Разумеется, можно было бы сказать, что для существования государства наличие одобренного конституцией гимна не имеет кардинального значения, и тот факт, что о таком законе забыли, представляется всего лишь незначительным упущением, ведь гимн-то исполняется, а значит, он может считаться признанным. Против такой интепретации не стоило бы возражать, если бы история австрийского гимна, существующего и не существующего одновременно, была бы исключением, а не одним из многочисленных симптоматичных примеров того, как австрийская реальность словно бы испаряется, если к ней повнимательней присмотреться. Это странное сочетание факта и фикции в австрийских символах, их призрачная реальность и ее проявление в национальном чувстве, в самопрезентации, в общественном дискурсе, в австрийском самосознании могут быть объяснены действием некой имманентной логики, заложенной в саму концепцию этой республики.
Из опросов общественного мнения нам известно: подавляющее большинство австрийцев считает само собой разумеющимся, что нейтралитет Австрии является определяющим для ее самосознания в той же мере, в какой «Договор об австрийской государственности» является основой существования Австрии как свободной и суверенной страны. Значение, которое имеет нейтралитет для этого государства и для национального чувства его граждан, ярко проявляется в том факте, что австрийский национальный праздник отмечают не в день основания или воссоздания государства, а в день принятия парламентом закона о нейтралитете.

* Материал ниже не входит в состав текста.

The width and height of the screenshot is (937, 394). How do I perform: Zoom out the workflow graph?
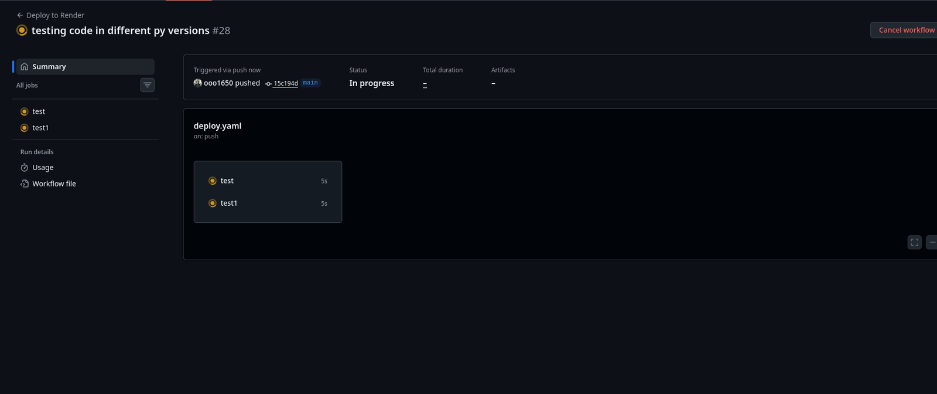(x=932, y=242)
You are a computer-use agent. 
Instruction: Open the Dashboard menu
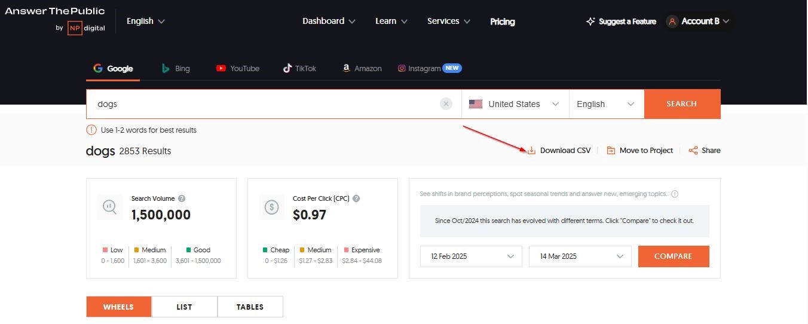[329, 21]
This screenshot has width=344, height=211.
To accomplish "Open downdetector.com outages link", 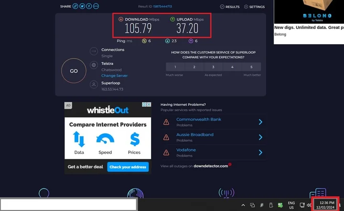I will [211, 166].
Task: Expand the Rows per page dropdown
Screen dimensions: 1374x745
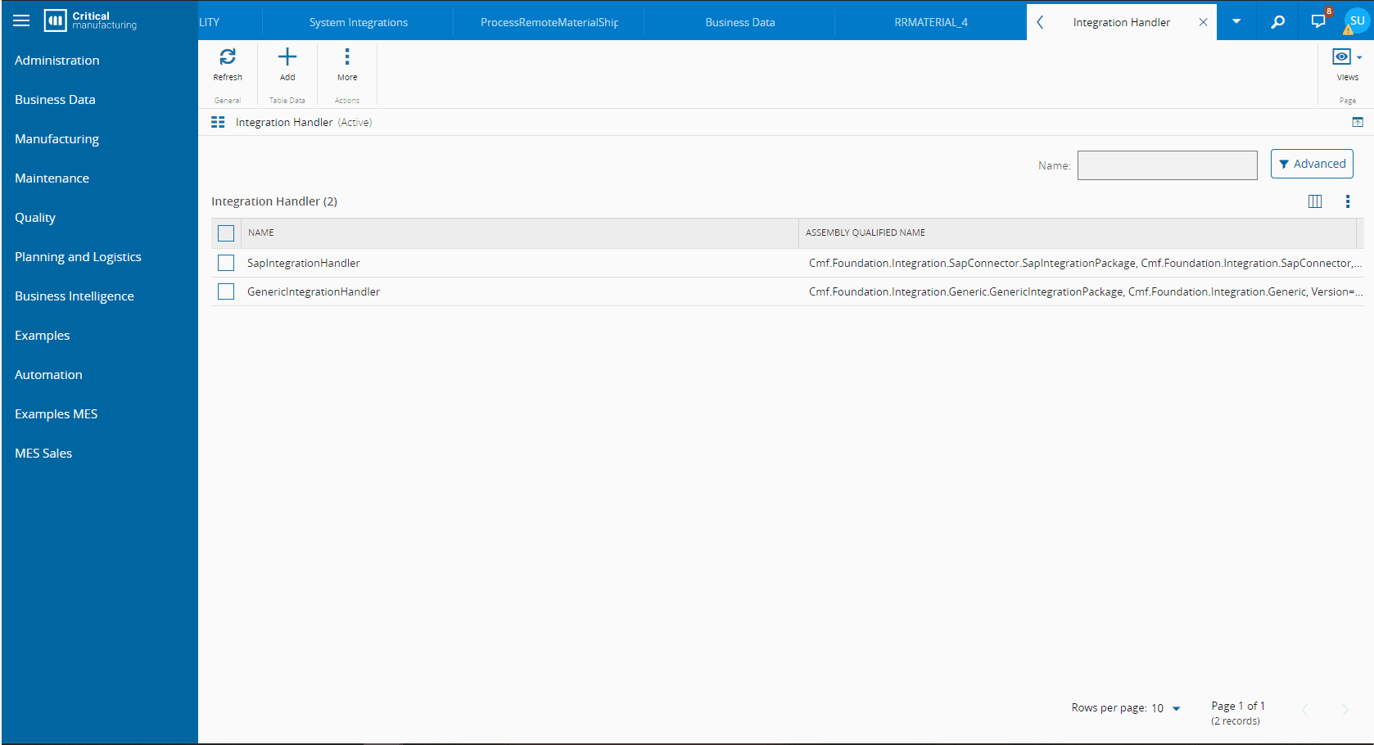Action: (x=1176, y=708)
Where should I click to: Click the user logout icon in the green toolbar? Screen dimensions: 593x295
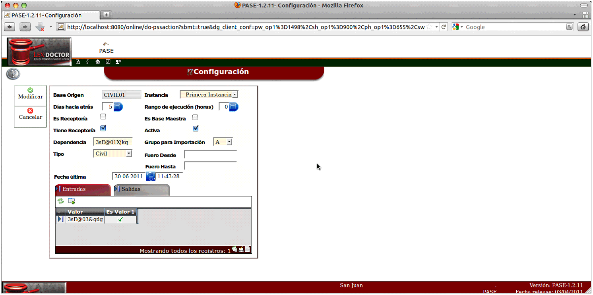click(x=118, y=62)
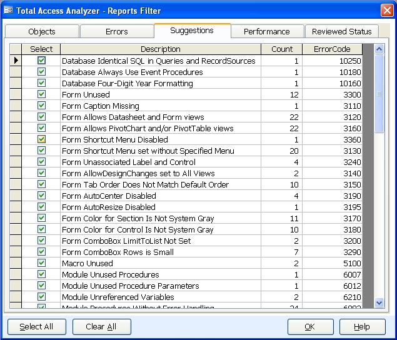This screenshot has width=397, height=340.
Task: Click the scrollbar down arrow
Action: (x=379, y=303)
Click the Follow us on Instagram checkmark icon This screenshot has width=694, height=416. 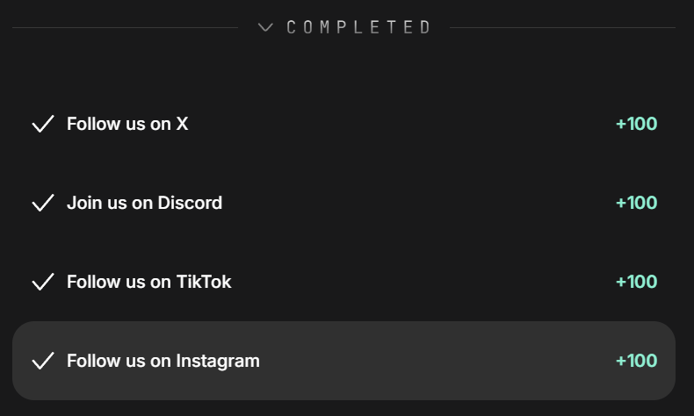click(43, 361)
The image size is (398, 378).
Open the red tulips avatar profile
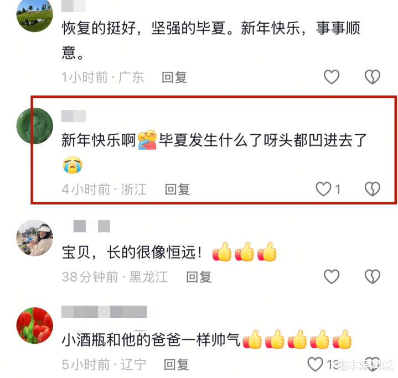click(x=35, y=326)
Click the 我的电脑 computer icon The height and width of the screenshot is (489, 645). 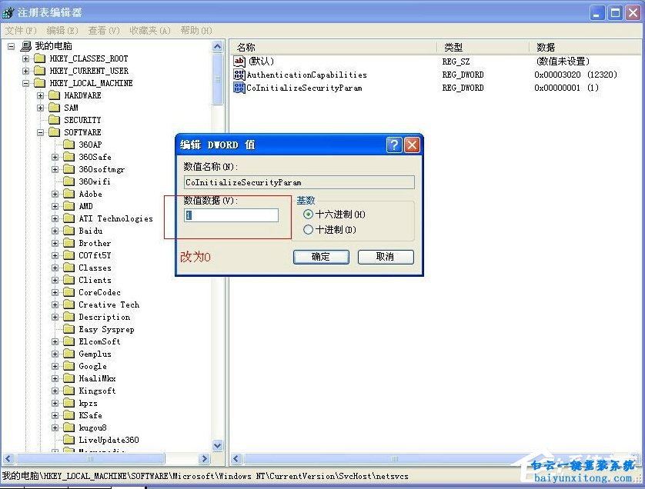click(25, 45)
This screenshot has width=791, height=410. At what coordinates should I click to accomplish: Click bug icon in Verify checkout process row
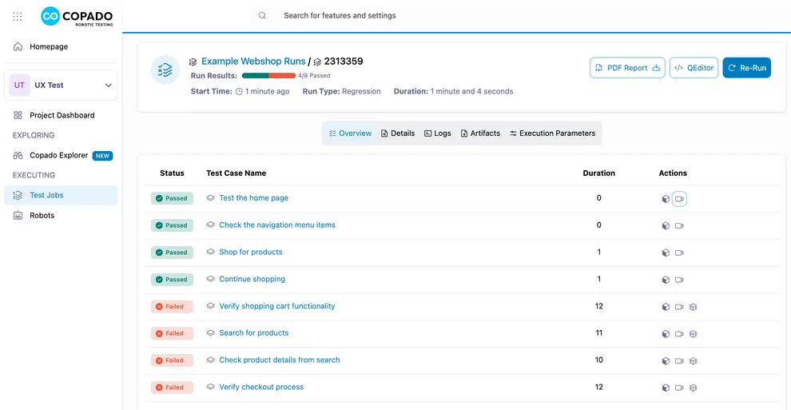pos(693,388)
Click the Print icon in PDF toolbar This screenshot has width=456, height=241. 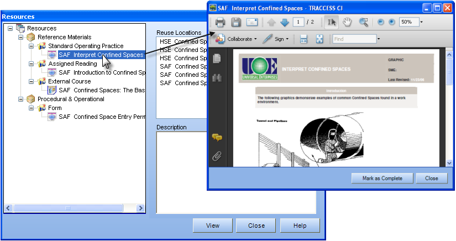click(x=220, y=22)
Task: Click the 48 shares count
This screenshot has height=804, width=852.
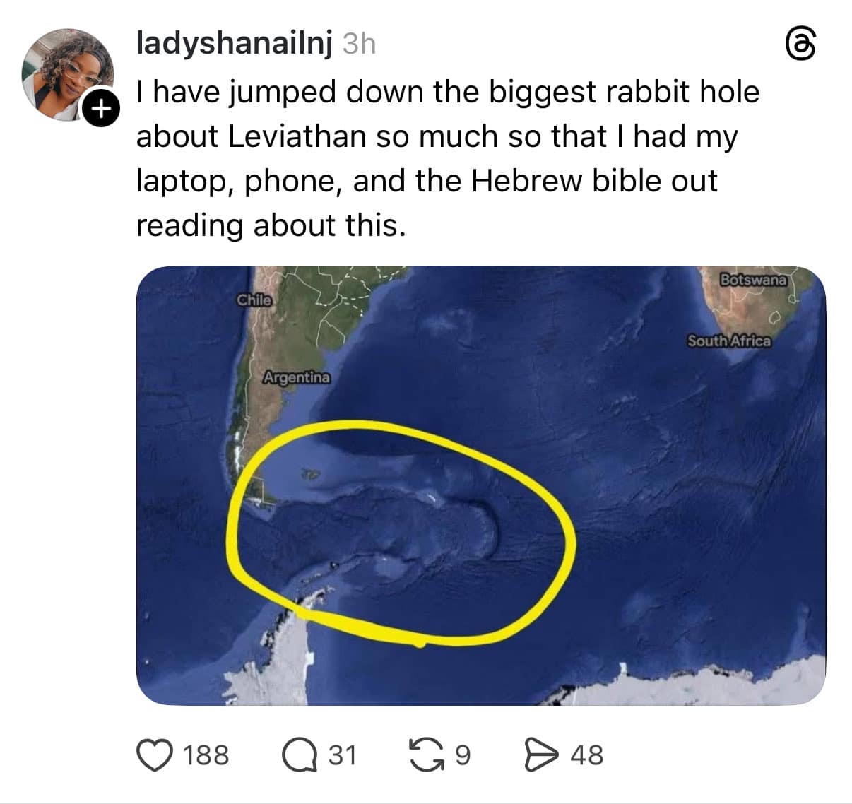Action: (x=585, y=755)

Нейтралитет как «фундамент австрийского самосознания» (по выражению экспертов, изучающих общественное мнение) на самом деле является в Австрии фундаментальной призрачной реальностью, фактом и фикцией одновременно. Обратившись к историческим документам и специальной литературе, легко установить, что его существование не подтверждено нормами международного права. Нейтралитет является вымыслом и был задуман как вымысел; в таком виде он обрел в головах австрийцев самостоятельное существование, и только в качестве автономного вымысла он смог стать реальностью.